Technology and communication services stocks were the biggest weights on the benchmark S&P 500 index. Apple fell 1.4% and Google parent Alphabet dropped 2.1%.
Health care stocks were among the few bright spots. Pfizer rose 1.1%.
Investors rewarded several companies for solid earnings reports. Campbell Soup rose 6% after reporting strong results.
Carvana plunged 42.9%, its biggest single-day drop on record, after analysts at Wedbush Securities warned that the used vehicle chain’s bankruptcy risk is rising. The company has lost 98% of its value since the beginning of the year.
U.S. crude oil prices fell 3%, settling at $72.01 per gallon, the lowest price this year.
Economic updates later this week could give investors more insight into inflation’s path ahead and how the Fed will continue fighting high prices.

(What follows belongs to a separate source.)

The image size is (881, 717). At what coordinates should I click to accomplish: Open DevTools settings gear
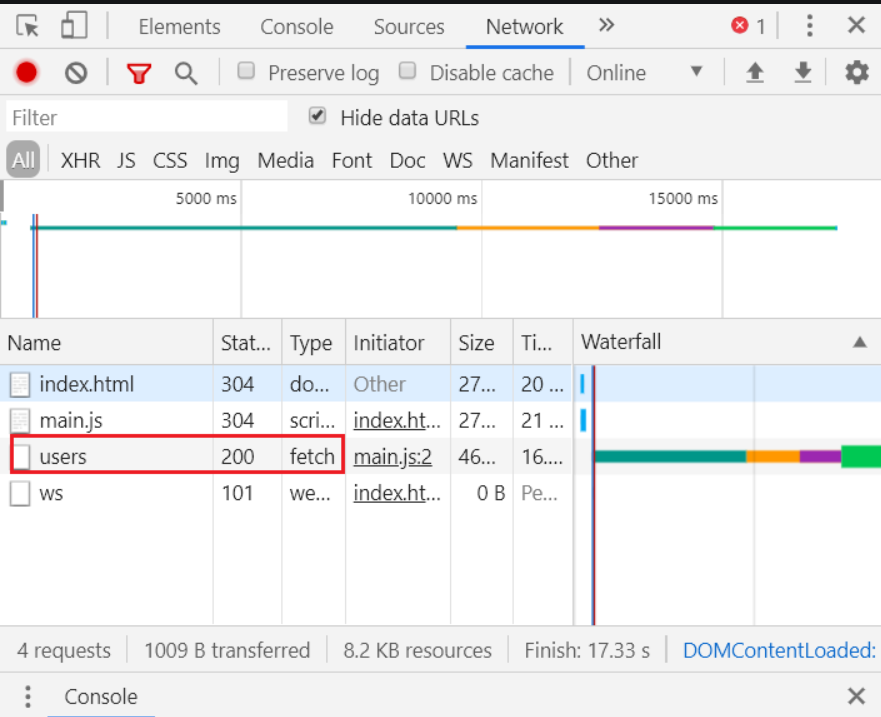[x=856, y=72]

The U.S. will release data on weekly unemployment claims on Thursday. The jobs market has been a strong area of the otherwise slowing economy and that has made it more difficult for the Fed to tame inflation.
The government will release a report on wholesale prices Friday that will provide more details on how inflation is affecting businesses. The University of Michigan will release a December survey on consumer sentiment on Friday.
The reports do not typically move markets but are receiving elevated attention as they are some of the final data dumps before the Fed meets next week.
The central bank is expected to raise interest rates by a half-percentage point at its meeting next week. It has raised its benchmark rate six times since March, driving it to a range of 3.75% to 4%, the highest in 15 years. Wall Street expects the benchmark rate to reach a peak range of 5% to 5.25% by the middle of 2023.
Inflation has been easing and economists expect the upcoming data on wholesale and consumer prices to reflect that trend. The pace has been slow, though, and the Fed has been very clear about its intent to keep raising interest rates until it is sure that inflation is cooling. That has raised concerns that the central bank could hit the brakes too hard on the economy and cause a recession.
A growing number of analysts expect the U.S. economy to slip into a recession in 2023, but are unsure of its potential severity and duration.
European markets mostly fell. Markets in Asia closed lower overnight. China rolled back more of its strict COVID-19 rules that have hindered that nation’s economy and added more uncertainty to global supply chains.